Still, that talk has gone nowhere, and there is good reason for that. Despite the seemingly natural fit, there is a just as strong if not stronger case that Google should not make the move.

Here are three key reasons, gleaned from talking to sources inside and outside the company.

Google already has everything it needs from Twitter: Earlier this year, the search giant inked two deals with the smaller company. The first brought tweets into search results, another step in Google’s push to remake search with more immediacy and relevancy. The second brought Twitter ads into Google’s massive ad server, DoubleClick, giving its customers another reason to stick around and not depart for Facebook.

Both deals help Twitter with its goal to spread tweets to logged-out eyeballs. It’s not a big leap to imagine tweets appearing under similar arrangements in other Google services, such as mapping.
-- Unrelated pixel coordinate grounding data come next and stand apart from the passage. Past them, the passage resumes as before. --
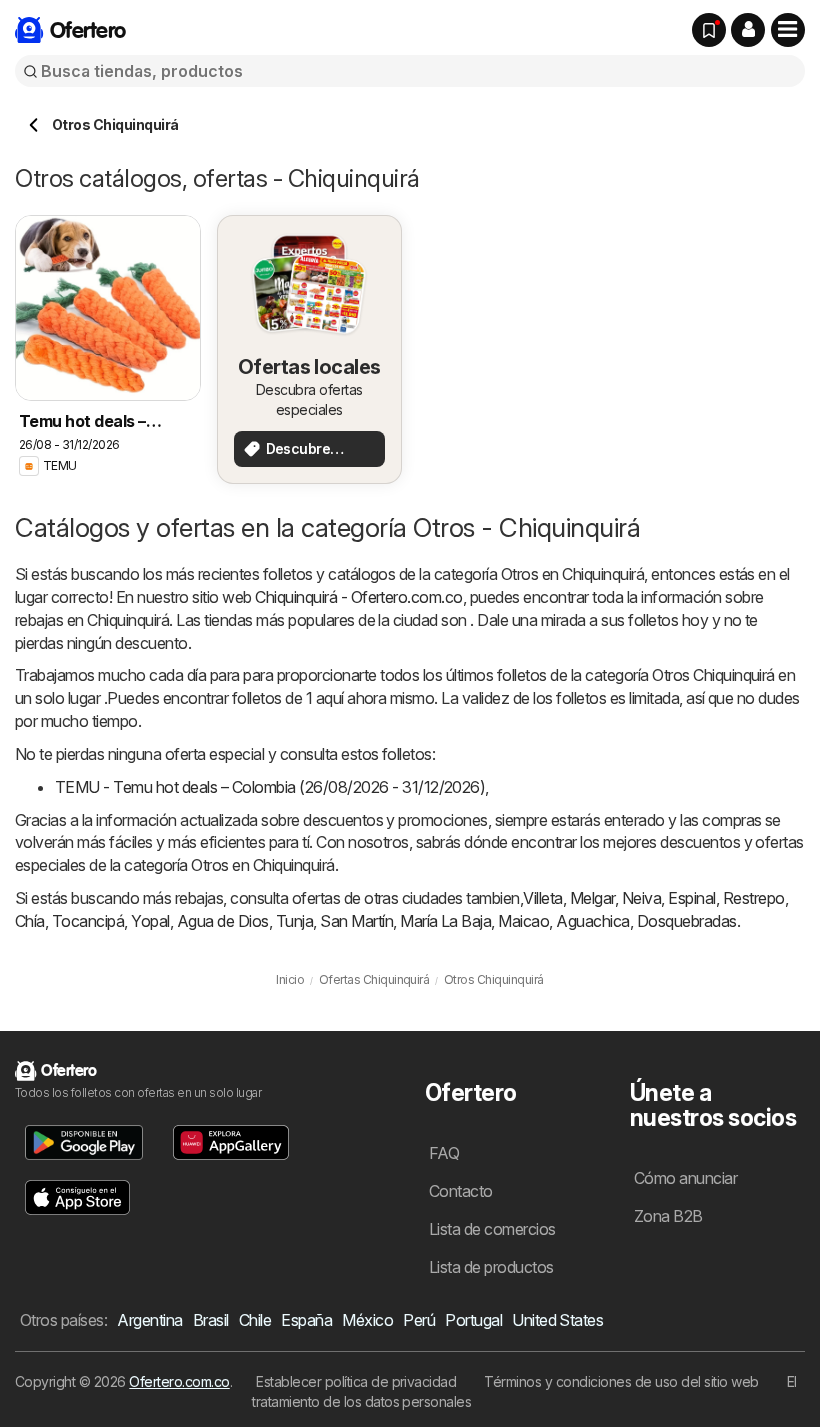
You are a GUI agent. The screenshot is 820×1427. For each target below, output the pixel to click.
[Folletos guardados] (709, 30)
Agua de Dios (223, 921)
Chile (255, 1320)
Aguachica (592, 921)
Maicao (523, 921)
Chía (30, 921)
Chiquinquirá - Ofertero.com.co (359, 597)
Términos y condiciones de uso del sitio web (621, 1381)
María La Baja (445, 921)
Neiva (641, 898)
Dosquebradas (687, 921)
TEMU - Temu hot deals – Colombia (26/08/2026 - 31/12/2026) (270, 787)
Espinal (691, 898)
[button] (748, 30)
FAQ (444, 1153)
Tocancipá (88, 921)
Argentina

Most of Google’s products, save Google+ perhaps, reach far more than Twitter’s 304 million users a month. Google could begin integrating content from these logged-in tweeters without taking on a multi-billion dollar acquisition expense or the burden of solving Twitter’s ailing user growth problems.

Antitrust: The last thing Google needs is more government attention, which a high-profile acquisition of Twitter would surely attract. Regulators would be hard pressed not to press hard on a deal like this, especially after rivals chime in. The threat of government bodies spiking such a deal is likely a key inhibitor. While Google faced (and won) a challenge to its purchase of DoubleClick in 2007, that was for just $3.1 billion and was in a different era. A Twitter deal is likely to be seven times that amount, if not more.
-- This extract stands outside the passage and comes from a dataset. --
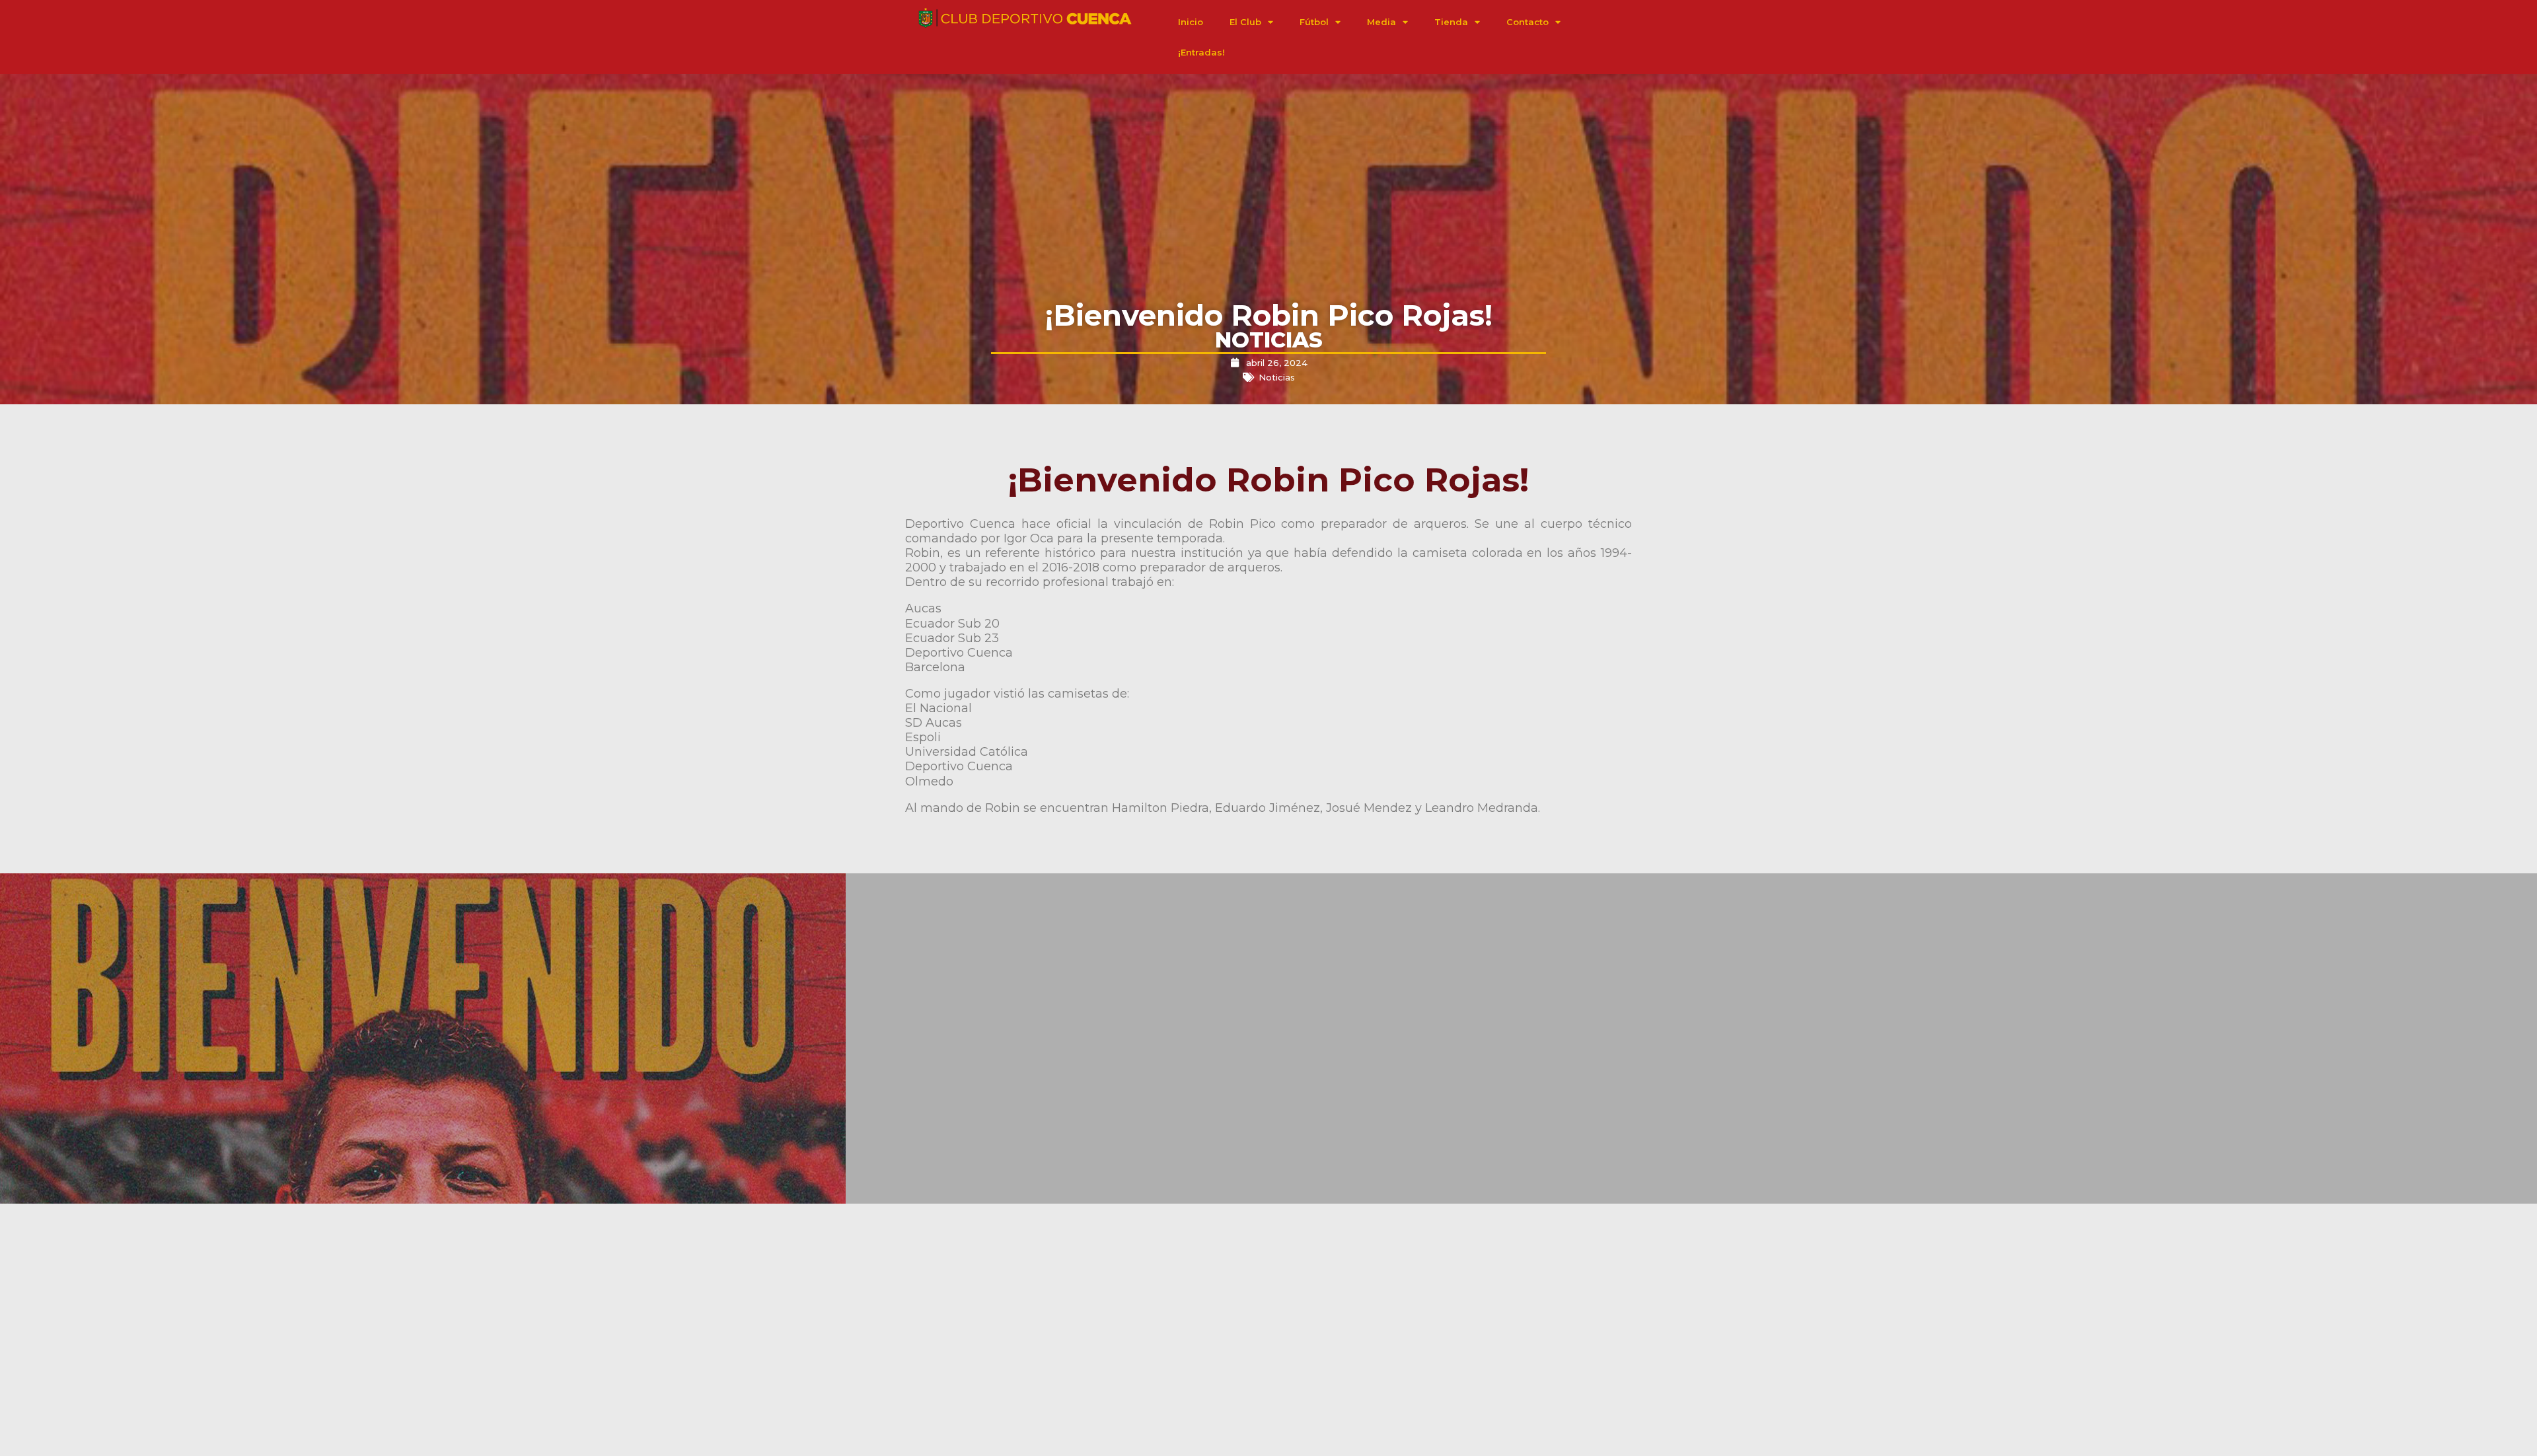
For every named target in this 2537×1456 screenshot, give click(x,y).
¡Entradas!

Furthermore, the search giant is already enmeshed in a prickly European Union antitrust case, which could cost it up to a tenth of its annual sales if it loses. Ad tech companies arelobbying the EU to open another case, while rivals at home, like Yelp, are making the case to the Department of Justice and state attorneys general that Google’s behavior on search and mobile warrants action.
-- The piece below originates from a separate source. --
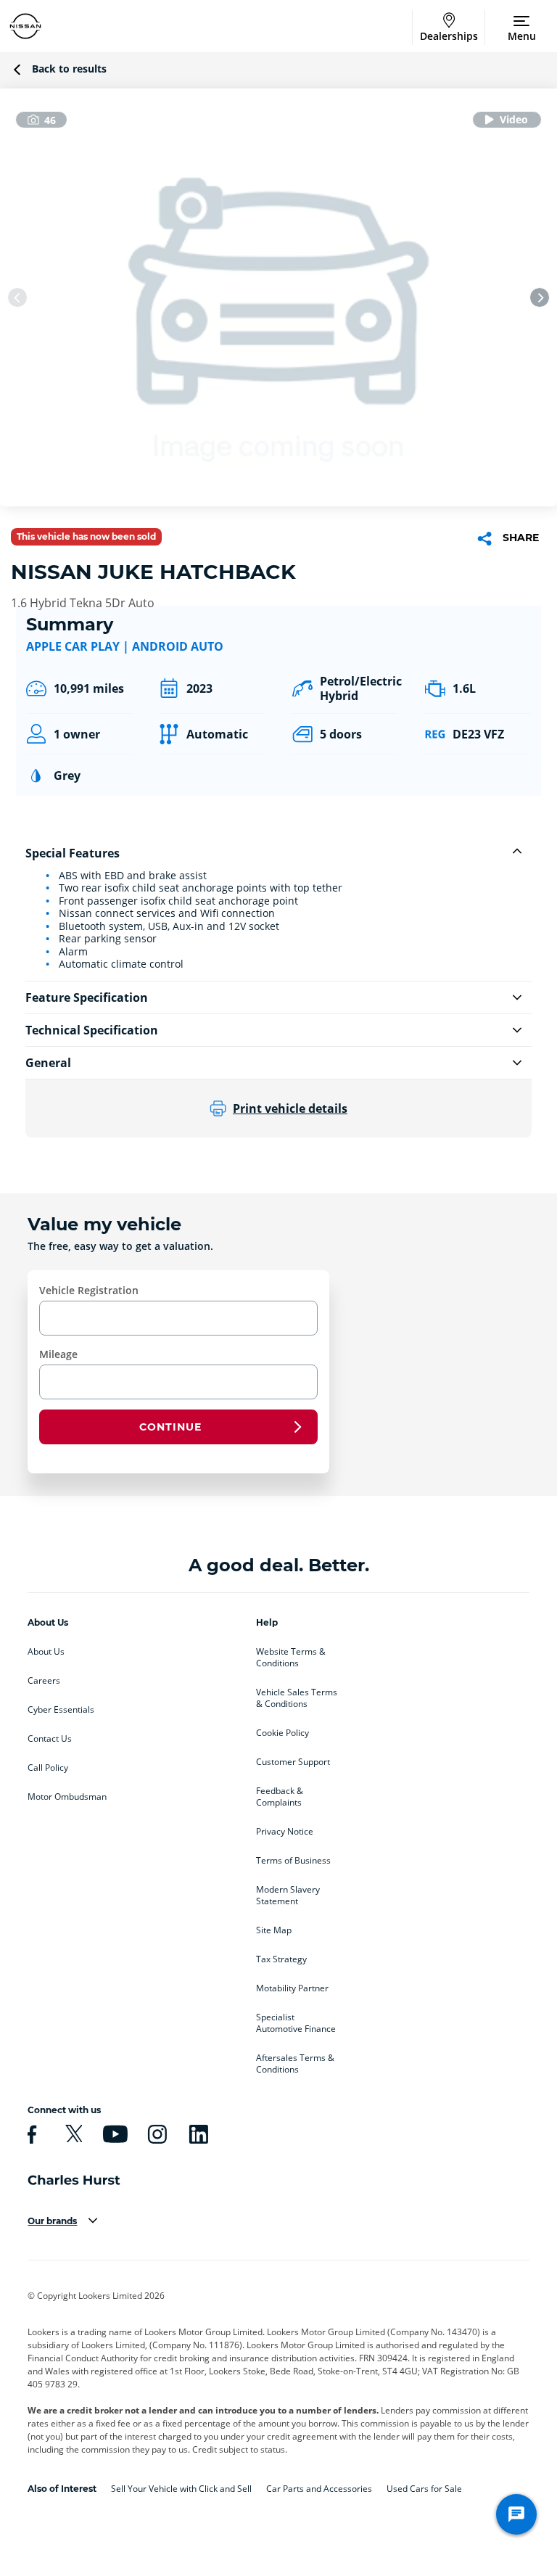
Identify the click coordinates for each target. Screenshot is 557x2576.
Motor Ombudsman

Should it move to buy Twitter, Google will have to be confident that it can make the case that the products and markets of the two companies are disparate enough.

It’s not a Larry-size problem: While the pace of Google’s acquisitions has slowed tremendously of late, the company has been adamant it is not relenting. If Twitter joins its ranks, it might operate as its own autonomous kingdom, much the same as several recent big purchases like Nest. Or it could fit in the nascent communications division, run by ads vet Nick Fox, or the remnants of Google+ under Bradley Horowitz (he now oversees photos, streams and sharing). Google has made it clear what the first product is, but not the latter two.

Yet the larger outstanding question is not where Twitter would sit. It’s why Larry Page would even want it at all.

Twitter does not crack the type of mammoth, earth-shattering problems Page thinks Google should take on, according to multiple people familiar with the CEO’s thinking. Look at the recent substantial acquisitions and investments Page has driven: Nest, for connected homes; Skybox, for satellite imaging; DeepMind, for the next evolution of artificial intelligence; Calico, for human longevity. And more: A cornucopia of robotics startups and a new company, Sidewalk Labs, to solve the problems of cities. Each of these has ambitious, almost patently absurd, goals, just the type Page seems to like.